MATERIAL FOR THE TASK:
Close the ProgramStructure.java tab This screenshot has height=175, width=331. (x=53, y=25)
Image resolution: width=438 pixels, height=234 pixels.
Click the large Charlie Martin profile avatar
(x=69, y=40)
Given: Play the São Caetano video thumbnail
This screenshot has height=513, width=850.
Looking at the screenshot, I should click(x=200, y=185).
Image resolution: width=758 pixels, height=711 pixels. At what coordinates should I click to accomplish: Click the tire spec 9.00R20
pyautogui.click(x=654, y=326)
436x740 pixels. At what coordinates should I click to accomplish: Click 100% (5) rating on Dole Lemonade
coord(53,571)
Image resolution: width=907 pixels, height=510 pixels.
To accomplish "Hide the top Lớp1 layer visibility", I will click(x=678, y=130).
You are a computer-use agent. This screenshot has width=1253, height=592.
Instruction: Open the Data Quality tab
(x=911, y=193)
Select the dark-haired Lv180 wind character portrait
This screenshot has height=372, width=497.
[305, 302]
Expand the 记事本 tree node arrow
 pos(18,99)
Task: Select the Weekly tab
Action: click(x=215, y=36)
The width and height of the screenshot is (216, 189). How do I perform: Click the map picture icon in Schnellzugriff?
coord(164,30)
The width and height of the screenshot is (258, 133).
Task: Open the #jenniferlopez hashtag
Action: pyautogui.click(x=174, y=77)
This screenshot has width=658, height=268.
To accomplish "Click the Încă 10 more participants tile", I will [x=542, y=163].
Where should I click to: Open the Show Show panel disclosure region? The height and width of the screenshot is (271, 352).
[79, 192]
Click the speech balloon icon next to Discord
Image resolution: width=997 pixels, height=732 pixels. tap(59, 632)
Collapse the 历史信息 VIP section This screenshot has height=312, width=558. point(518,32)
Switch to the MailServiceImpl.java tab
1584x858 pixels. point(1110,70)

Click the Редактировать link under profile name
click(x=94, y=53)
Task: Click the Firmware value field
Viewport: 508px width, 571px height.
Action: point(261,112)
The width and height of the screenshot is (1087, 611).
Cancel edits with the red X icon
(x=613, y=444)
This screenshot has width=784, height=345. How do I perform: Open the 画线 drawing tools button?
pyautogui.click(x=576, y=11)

WHAT IS NEEDED:
Report only how many lines in the entries above contain the string "will".

YOUR RESPONSE:
2